» **PROVIDED PASSAGE**:
# 5 month old puppy constantly play



## Sharonb1515 (Nov 30, 2016)

Ok so not sure what to do at this point. My 5 month old golden will not leave the older dogs alone....He is constantly at the older dogs...He is trying to play but is getting bigger and too rough. They try to put him in his place but he just keeps at them. I have a leash on him constantly in the house to intervene. We have tried redirecting, yelling, pulling leash and saying no, water bottle...nothing is working...I am not sure what else to do. I also exercise him and do training to tire him out...


----------



## nolefan (Nov 6, 2009)

If you don't have a crate for the main area of the house, purchase one and use it, he doesn't deserve full run of the house like the adults dogs. Other times try tethering him to your waist. Keep working with him and don't let him drive the other dogs nuts. I'm assuming you're in obedience classes with him so he can learn some self control skills and obedience? Ask around and find out if someone in class will meet you for puppy playdates. Find some other young dogs who are his size and energy level and see if a couple play dates a week might take the edge off.

» **TASKS TO COMPLETE**:
(1) Translate this sentence from the puppy thread into Spanish: "I have a leash on him constantly in the house to intervene."
(2) From the puppy thread, write out the text from "If you don't" up to and including "the edge off.".

» **INFORMATION PROVIDED**:
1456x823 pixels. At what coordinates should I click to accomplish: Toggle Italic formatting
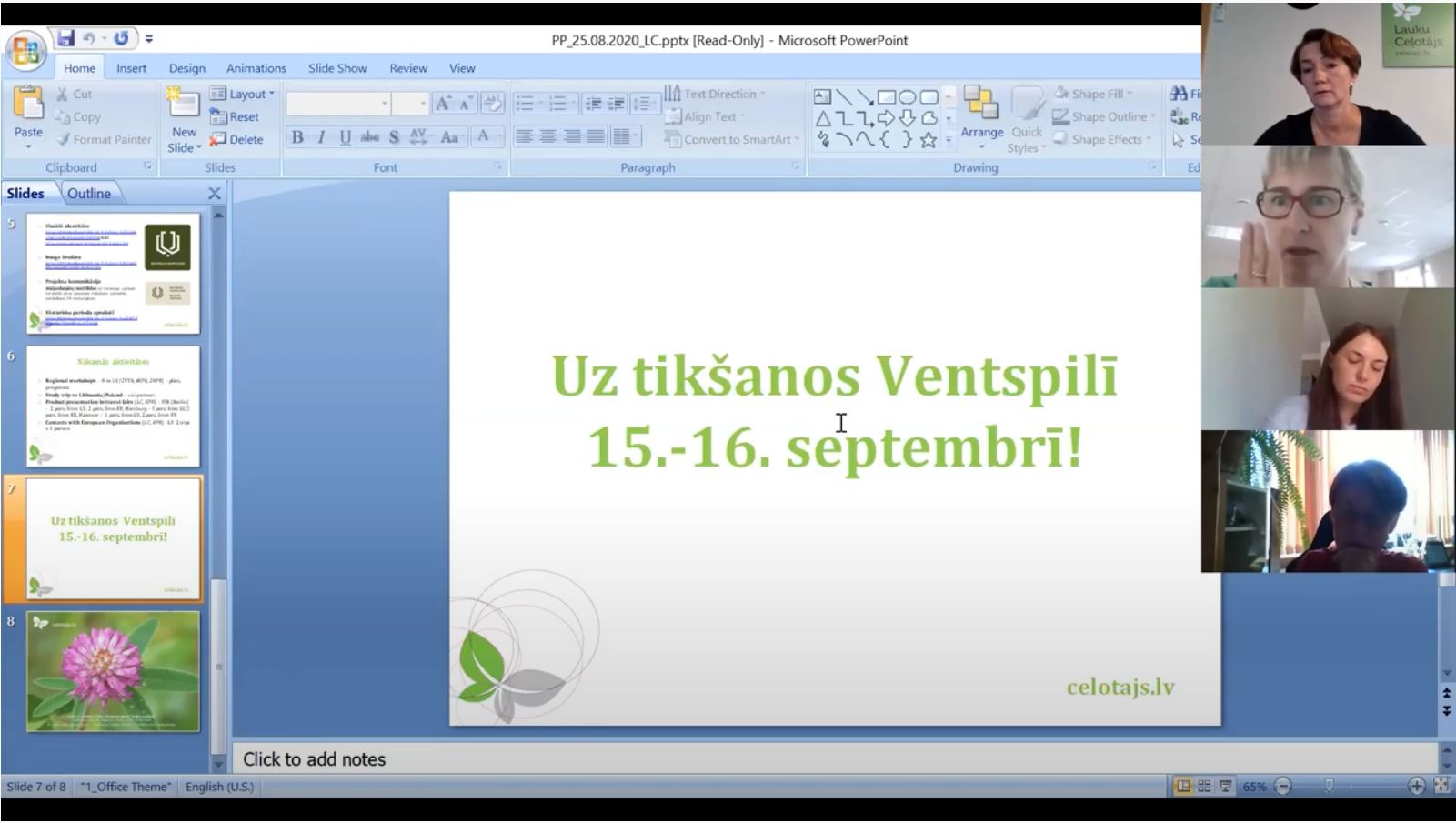click(321, 137)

» **RESULTS BY TASK**:
(1) Le tengo puesta una correa constantemente en la casa para intervenir.

(2)
If you don't have a crate for the main area of the house, purchase one and use it, he doesn't deserve full run of the house like the adults dogs. Other times try tethering him to your waist. Keep working with him and don't let him drive the other dogs nuts. I'm assuming you're in obedience classes with him so he can learn some self control skills and obedience? Ask around and find out if someone in class will meet you for puppy playdates. Find some other young dogs who are his size and energy level and see if a couple play dates a week might take the edge off.